Task inputs
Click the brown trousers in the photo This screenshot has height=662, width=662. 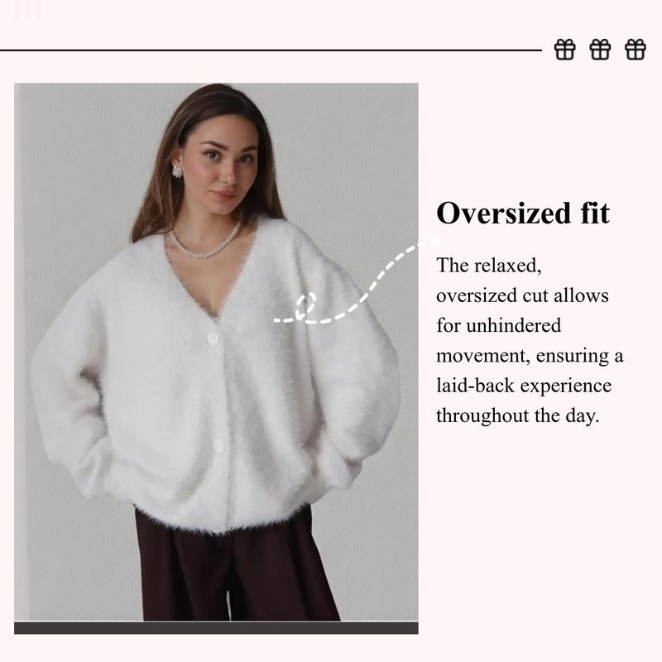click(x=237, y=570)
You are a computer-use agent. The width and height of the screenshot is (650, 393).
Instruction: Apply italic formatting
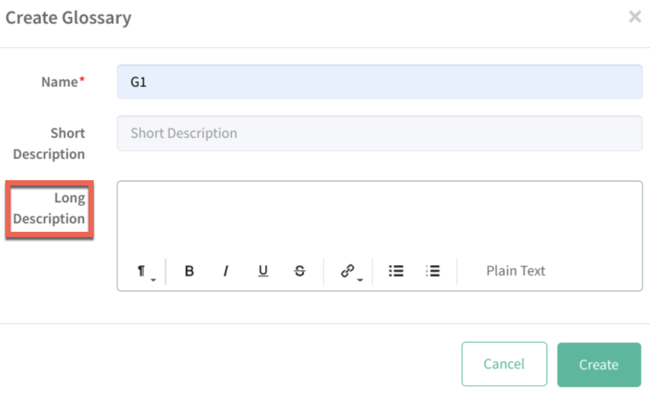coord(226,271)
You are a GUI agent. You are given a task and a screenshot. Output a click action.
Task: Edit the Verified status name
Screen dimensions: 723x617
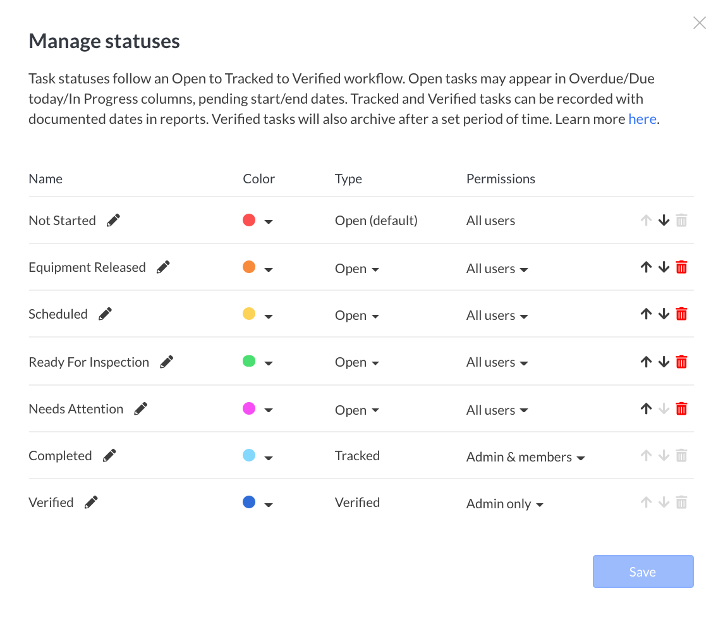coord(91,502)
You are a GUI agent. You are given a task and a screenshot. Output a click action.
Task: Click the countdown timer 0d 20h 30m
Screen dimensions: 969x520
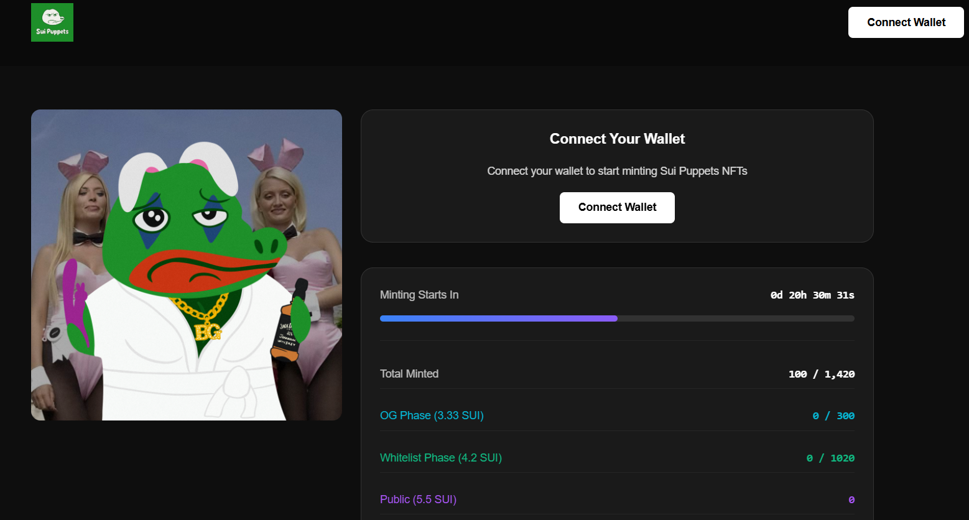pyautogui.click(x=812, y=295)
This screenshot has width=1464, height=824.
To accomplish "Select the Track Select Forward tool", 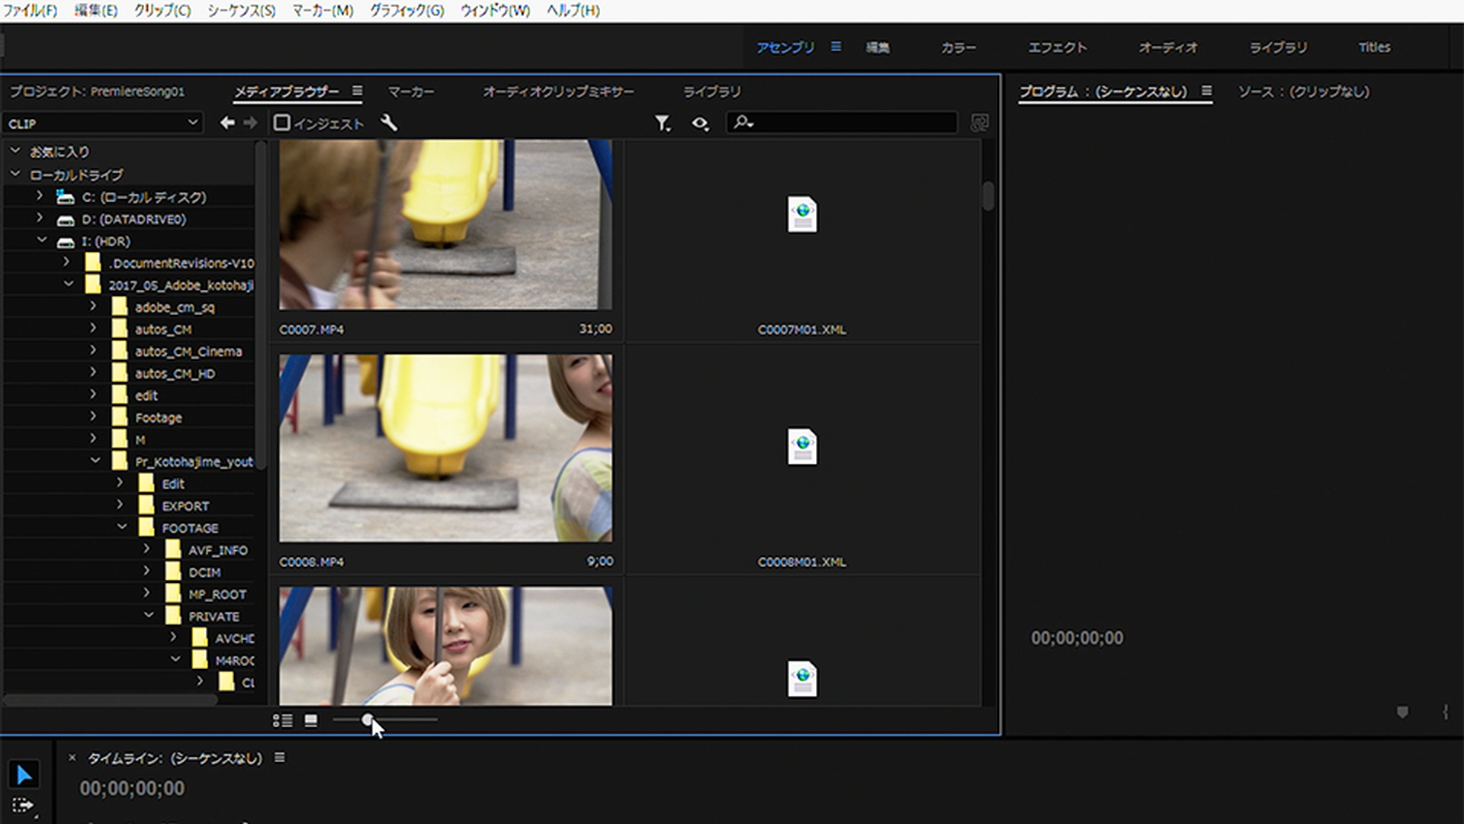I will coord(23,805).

Stated goal
Rewrite the rows from the line with "You are a computer-use" up to and including the line with "coord(226,271)", changing "italic" to "bold" and keeping everything else the same. Leave the pictures out.

Result
You are a computer-use agent. The width and height of the screenshot is (650, 393).
Instruction: Apply bold formatting
coord(226,271)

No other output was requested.